[Dataset entries]
<<<<
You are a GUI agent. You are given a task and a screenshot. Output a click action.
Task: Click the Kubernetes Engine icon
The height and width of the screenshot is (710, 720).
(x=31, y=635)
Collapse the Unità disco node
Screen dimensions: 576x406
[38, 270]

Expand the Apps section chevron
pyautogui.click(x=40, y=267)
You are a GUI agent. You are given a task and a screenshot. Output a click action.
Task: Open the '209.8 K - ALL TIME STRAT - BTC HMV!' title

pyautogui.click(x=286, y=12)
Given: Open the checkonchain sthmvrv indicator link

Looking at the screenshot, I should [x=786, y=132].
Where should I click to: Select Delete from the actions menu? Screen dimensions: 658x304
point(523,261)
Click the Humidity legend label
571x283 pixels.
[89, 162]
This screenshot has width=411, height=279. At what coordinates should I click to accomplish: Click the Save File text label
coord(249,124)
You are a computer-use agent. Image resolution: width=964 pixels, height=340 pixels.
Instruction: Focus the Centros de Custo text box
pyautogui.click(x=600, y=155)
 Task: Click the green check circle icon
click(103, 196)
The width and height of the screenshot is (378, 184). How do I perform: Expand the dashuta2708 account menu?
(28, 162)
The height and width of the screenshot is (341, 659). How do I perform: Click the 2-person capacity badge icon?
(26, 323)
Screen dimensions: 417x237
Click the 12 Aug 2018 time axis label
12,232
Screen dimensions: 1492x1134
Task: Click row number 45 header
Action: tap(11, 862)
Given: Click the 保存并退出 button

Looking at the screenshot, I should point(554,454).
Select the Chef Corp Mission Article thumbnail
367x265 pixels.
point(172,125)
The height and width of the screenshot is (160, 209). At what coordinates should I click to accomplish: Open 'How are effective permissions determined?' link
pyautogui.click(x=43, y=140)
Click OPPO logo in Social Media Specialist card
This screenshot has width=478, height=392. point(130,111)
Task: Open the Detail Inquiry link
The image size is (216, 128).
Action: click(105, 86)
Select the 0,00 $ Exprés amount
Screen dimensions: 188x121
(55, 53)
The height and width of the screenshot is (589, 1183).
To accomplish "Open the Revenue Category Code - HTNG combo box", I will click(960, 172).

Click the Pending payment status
>>>>
◆ **Work item**
Reproduce only the lines above, starting at the line with "The width and" and ending at the line with "Screen dimensions: 417x237", exactly as written.

◆ **Answer box**
The width and height of the screenshot is (378, 184). How do I perform: Expand the dashuta2708 account menu?
(28, 162)
The height and width of the screenshot is (341, 659). How do I perform: Click the 2-person capacity badge icon?
(26, 323)
Screen dimensions: 417x237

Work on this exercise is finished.